Bien connue pour son rôle immunitaire, avec la pandémie, elle a doublement attiré l’attention. Mais pas forcément pour les bonnes raisons !

Car malheureusement, celle qui pourrait être l’une de vos meilleures alliées pour lutter contre la pandémie est présentée comme un vulgaire actif de pacotille. Alors qu’en réalité elle participe à la lutte contre les formes graves du COVID-19 [1]. Mieux encore, selon une étude préliminaire menée en Norvège, une supplémentation en vitamine D pourrait aider à prévenir le SARS-coV-2 [2].

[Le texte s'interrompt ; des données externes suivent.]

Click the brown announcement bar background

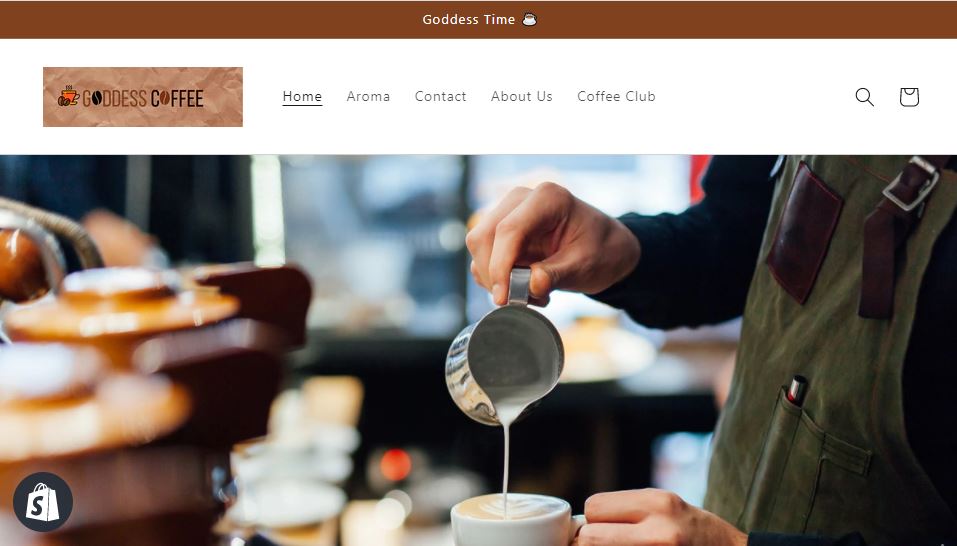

D’ailleurs dans certains services de réanimation, les malades, vaccinés ou non, atteints de COVID, se font contrôler leur taux de vitamine D dès leur hospitalisation. Et comme la plupart des patients (si ce n’est pas tous) en manquent, les médecins tentent de remonter leur taux en complément de leurs traitements.

Une information peu relayée qui est pourtant capitale face à la situation actuelle. Car même si les études ciblées sur l’action de la vitamine D sur la Covid-19 restent rares, les résultats obtenus sont plus qu’encourageants.

La vitamine D est-elle aussi efficace contre les formes graves que les vaccins  ?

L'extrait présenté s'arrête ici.